Passage given
— Begin —
There's plenty to be afraid of in the ground in Italian thriller 'I'm Not Scared'

By Richard von Busack

WE'VE SEEN movies made in Sicily and Calabria that looked like they took place on another planet, but what director Gabriele Salvatores finds in the province of Potenza, Italy, is something else: an Italian analogue to Texas. It's wheat-growing terrain, with blistering summers. In 1978, a 10-year-old boy named Michele (Giuseppe Cristiano) is lounging through his summer surrounded by a small gang of kids. He is with the gang but not of it; he is fanciful and in love with tales of mystery and the imagination. By happenstance, Michele is alone when he finds a cave near the ruins of a farmhouse. He murmurs to himself about Ali Baba, but what he finds inside isn't gold or jewels but a vague something.

At first, Michele thinks it is a corpse, then a specter. Then he realizes that it's a chained-up little boy named Filippo (Mattia Di Pierro), who's filthy and starting to lose his mind from confinement. Because we see the situation from Michele's eyes, the possibilities run rampant; in an area this poor, it might be cannibals who stole him, fattening the child up. (The property is owned by a hog farmer who seems to be reverting into a boar himself; he lies around with a radio strapped to his fat arm, probably out of fear that someone will steal it while he sleeps in the sun.)
— End —
Excerpted records
— Begin —
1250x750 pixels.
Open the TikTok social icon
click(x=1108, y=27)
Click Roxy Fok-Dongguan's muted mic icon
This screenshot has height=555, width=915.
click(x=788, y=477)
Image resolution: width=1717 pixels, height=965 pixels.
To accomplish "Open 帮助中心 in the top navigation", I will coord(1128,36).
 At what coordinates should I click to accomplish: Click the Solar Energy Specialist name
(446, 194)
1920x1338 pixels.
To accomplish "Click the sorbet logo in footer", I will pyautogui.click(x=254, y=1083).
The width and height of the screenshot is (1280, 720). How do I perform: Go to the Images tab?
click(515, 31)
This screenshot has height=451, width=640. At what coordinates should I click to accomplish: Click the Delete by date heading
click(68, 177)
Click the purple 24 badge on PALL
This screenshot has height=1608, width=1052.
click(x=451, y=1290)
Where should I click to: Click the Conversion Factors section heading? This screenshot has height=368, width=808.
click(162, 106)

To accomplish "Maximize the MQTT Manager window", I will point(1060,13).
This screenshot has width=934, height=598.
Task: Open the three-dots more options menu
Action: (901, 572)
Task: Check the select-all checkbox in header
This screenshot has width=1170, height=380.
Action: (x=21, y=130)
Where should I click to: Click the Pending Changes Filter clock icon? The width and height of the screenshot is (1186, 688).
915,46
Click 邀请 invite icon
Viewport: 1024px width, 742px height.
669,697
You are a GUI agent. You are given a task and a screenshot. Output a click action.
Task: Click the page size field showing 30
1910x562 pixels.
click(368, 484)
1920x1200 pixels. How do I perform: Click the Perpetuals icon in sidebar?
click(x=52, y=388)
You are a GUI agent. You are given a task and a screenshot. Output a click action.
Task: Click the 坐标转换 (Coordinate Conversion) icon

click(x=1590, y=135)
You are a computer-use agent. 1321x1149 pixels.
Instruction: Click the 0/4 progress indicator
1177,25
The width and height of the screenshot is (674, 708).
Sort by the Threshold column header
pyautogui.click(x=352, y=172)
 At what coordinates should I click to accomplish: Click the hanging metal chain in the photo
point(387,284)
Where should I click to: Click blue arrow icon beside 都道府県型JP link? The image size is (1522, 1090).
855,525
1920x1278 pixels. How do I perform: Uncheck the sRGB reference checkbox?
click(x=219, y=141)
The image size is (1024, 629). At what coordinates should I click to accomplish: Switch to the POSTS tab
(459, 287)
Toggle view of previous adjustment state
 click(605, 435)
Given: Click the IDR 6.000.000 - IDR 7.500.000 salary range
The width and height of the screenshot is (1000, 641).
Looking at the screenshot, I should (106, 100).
— End —
Aim of the exercise
Retype everything in the film review from "WE'VE SEEN movies" down to "a vague something.". Work only from the film review, without drawing on any other source.

Exercise output
WE'VE SEEN movies made in Sicily and Calabria that looked like they took place on another planet, but what director Gabriele Salvatores finds in the province of Potenza, Italy, is something else: an Italian analogue to Texas. It's wheat-growing terrain, with blistering summers. In 1978, a 10-year-old boy named Michele (Giuseppe Cristiano) is lounging through his summer surrounded by a small gang of kids. He is with the gang but not of it; he is fanciful and in love with tales of mystery and the imagination. By happenstance, Michele is alone when he finds a cave near the ruins of a farmhouse. He murmurs to himself about Ali Baba, but what he finds inside isn't gold or jewels but a vague something.